During the quarter, increases in lodging supply, which continued to outpace growth in demand, resulted in the largest year-over-year decline in occupancy since 2009, according to the report. Despite more positive expectations coming into the New Year, the quarter ended on a weak finish with March RevPAR down 11.1%.
With a 7.7% decrease from prior-year levels, first quarter RevPAR was driven by a combined decline in ADR and occupancies. With what should have been a favorable calendar shift of the Easter holiday to April this year, March 2019 results were particularly disappointing, according to the findings. Falling by 3.6% from prior-year levels, Q1 occupancy finished the quarter at 78.2%, compared to 81.2% in the first quarter of 2018.
Across all Manhattan hotel classes, luxury properties exhibited the most notable decline in RevPAR for the quarter. Decreasing by 10.2% over Q1 2018 levels, luxury RevPAR was largely driven by a decline in occupancy of 7.7%. For upper-upscale and upscale hotel properties, where occupancy fell 2.6% and 2.1%, respectively, first-quarter RevPAR was also impaired by decreases in ADR of 4.6% and 3.6%, respectively. In Q1, upper-midscale properties posted the smallest decline in RevPAR of all Manhattan hotel classes, with occupancy and ADR falling by 2.5% and 2.3%, respectively.
During the first quarter, all Manhattan neighborhoods experienced declines in RevPAR, as both occupancy and ADR fell across the board. For the Midtown West submarket, ADR-driven RevPAR declined by 8.9%, representing the largest decline among all Manhattan submarkets. For Upper Manhattan, where RevPAR declined by 5.8%, first quarter ADR declined by the lowest amount of all Manhattan neighborhoods at 2.1%.
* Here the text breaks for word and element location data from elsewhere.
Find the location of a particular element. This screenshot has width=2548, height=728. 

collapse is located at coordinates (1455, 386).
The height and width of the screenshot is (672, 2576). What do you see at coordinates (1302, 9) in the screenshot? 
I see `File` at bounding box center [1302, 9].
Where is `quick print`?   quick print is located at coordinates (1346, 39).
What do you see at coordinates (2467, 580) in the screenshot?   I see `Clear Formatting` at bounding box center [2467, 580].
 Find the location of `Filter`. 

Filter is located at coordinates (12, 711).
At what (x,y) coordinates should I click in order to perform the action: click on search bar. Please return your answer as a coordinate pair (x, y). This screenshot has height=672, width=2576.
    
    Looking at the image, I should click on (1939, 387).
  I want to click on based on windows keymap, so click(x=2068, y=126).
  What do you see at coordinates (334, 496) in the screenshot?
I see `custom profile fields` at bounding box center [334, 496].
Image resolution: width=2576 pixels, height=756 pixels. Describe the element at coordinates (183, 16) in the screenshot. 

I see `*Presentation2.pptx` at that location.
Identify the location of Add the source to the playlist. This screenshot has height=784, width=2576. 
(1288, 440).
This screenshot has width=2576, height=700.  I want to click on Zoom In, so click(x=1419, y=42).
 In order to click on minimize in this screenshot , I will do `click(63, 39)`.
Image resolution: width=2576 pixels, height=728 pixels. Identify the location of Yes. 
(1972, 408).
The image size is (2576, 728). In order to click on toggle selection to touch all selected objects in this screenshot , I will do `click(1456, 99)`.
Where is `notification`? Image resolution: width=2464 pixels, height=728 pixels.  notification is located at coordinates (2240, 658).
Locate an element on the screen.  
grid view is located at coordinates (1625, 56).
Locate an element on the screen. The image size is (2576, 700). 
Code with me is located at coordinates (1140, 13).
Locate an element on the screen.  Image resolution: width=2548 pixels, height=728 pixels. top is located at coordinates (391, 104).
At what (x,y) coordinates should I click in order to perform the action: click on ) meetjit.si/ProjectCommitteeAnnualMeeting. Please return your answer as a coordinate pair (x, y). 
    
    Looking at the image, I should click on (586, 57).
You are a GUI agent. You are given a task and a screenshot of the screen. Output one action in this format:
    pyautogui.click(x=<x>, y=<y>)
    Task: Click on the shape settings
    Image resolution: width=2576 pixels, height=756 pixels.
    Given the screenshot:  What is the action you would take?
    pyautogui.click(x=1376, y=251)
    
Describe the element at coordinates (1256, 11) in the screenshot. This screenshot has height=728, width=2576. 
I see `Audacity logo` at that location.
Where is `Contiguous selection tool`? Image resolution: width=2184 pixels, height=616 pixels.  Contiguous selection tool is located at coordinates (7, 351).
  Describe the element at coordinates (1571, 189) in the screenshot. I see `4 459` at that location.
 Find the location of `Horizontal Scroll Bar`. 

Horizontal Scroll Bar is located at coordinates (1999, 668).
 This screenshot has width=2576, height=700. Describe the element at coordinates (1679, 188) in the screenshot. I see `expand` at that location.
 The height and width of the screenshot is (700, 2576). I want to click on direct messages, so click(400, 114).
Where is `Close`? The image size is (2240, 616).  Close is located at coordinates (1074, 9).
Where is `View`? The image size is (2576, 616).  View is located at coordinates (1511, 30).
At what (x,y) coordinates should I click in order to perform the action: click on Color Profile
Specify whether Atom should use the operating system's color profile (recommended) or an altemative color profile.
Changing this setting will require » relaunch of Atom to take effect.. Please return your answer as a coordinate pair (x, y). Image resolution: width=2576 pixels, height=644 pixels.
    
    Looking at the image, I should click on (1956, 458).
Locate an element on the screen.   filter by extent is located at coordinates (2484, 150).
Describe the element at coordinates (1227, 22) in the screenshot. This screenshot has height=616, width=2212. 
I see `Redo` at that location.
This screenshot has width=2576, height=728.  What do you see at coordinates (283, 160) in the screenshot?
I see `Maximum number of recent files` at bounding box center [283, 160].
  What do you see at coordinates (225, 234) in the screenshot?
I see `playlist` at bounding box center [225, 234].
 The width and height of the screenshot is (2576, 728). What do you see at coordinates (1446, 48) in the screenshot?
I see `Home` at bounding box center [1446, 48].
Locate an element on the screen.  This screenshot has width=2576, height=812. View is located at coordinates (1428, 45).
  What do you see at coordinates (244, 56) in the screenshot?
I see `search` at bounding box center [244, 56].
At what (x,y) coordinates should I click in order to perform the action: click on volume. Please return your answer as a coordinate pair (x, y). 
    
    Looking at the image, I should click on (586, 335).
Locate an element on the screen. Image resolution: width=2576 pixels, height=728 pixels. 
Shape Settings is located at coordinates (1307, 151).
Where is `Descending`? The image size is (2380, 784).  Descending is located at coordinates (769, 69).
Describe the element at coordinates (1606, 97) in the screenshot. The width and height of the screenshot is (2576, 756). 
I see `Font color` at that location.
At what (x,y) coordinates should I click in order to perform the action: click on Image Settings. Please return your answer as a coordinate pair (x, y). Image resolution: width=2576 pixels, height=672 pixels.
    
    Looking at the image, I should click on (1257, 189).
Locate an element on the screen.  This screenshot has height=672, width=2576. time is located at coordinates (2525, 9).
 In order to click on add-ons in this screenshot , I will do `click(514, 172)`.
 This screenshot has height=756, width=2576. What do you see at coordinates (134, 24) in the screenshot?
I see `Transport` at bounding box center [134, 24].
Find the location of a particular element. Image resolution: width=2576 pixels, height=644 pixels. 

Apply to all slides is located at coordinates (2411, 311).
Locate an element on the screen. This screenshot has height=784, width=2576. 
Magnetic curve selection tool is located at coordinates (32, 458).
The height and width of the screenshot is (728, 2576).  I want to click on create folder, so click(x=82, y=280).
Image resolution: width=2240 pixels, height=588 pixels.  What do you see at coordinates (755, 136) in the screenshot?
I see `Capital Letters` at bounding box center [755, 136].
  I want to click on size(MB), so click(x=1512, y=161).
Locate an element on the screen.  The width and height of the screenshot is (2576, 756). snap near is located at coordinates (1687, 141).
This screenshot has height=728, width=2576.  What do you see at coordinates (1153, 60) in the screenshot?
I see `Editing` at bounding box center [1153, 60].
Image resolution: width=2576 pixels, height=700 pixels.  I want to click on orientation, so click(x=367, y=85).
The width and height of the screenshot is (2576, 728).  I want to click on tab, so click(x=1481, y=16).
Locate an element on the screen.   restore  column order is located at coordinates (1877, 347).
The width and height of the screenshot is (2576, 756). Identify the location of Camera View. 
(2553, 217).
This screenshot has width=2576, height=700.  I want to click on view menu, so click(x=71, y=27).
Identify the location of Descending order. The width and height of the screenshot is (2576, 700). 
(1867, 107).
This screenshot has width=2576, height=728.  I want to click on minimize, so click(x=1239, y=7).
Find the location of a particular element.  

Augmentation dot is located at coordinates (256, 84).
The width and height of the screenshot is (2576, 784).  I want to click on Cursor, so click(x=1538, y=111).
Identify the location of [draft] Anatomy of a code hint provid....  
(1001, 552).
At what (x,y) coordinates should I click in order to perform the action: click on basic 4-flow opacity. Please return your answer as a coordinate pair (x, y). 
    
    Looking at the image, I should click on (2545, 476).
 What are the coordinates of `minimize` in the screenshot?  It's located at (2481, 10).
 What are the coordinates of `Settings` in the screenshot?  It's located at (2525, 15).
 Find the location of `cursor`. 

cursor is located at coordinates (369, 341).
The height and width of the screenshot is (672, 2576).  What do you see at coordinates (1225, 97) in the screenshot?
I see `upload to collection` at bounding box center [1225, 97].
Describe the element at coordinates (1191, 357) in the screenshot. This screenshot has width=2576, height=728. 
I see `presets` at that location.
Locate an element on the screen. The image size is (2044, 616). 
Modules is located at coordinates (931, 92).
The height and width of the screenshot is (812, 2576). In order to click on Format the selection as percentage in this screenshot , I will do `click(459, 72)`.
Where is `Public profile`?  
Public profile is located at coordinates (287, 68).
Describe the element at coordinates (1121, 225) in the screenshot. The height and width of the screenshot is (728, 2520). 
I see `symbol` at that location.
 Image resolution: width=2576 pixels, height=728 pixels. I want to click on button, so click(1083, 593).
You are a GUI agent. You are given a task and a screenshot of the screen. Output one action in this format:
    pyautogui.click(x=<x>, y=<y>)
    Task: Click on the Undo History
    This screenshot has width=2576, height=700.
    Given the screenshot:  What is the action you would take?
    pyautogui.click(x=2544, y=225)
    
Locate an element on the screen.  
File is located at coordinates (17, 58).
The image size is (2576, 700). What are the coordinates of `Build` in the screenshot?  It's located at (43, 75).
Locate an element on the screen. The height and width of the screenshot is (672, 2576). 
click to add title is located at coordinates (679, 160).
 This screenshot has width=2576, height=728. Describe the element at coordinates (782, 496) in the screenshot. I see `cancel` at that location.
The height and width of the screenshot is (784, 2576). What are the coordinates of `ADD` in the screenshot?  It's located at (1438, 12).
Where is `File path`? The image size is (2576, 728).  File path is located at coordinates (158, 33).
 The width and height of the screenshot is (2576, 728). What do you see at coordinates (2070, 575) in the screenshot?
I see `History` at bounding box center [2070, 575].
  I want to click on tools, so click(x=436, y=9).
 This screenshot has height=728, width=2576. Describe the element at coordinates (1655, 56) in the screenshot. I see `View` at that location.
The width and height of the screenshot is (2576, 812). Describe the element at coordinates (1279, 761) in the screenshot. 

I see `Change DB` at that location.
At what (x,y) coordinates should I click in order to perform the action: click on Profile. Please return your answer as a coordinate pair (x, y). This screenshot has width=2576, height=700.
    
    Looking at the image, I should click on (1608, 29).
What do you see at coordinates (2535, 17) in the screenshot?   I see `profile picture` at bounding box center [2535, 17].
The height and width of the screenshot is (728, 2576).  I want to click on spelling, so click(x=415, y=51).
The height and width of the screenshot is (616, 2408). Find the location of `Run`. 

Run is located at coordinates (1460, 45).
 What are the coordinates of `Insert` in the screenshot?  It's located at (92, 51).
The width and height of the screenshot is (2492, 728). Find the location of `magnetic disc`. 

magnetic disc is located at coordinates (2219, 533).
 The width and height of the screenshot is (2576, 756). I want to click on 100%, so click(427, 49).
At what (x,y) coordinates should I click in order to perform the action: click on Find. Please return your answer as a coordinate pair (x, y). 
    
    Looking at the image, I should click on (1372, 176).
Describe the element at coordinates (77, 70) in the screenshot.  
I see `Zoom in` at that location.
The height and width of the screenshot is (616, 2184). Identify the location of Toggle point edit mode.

The Midtown East and Midtown South submarkets experienced year-over-year decreases in ADR of 3.1% and 2.6%, respectively. Despite initial optimism that March would outperform following the Easter holiday shift, respective declines in occupancy of 3.7% and 3.4% further depressed the year-over-year picture for these two Manhattan neighborhoods.
During Q1 2019, Lower Manhattan posted the largest decline in ADR, at 5.4%. While room demand increased by approximately 6.1% over the same period, growth in room supply of 9.3% placed downward pressure on first-quarter occupancy for this submarket.
RevPAR for full-service hotels was slightly more impacted than that of limited-service properties during the first quarter. With year-over-year declines in occupancy of 3.5% and 4.3%, respectively, and declines in ADR of 4.1% and 3%, respectively, RevPAR for both property types fell by more than 7% percent year-over-year.
For the first quarter, both chain-affiliated and independent hotels exhibited decreases in occupancy of 3.4%. However, with decreases in ADR of 5.1% and 2.9%, respectively, RevPAR for chain-affiliated hotels was down 8.4% from prior-year levels, compared to 6.2% for independent properties.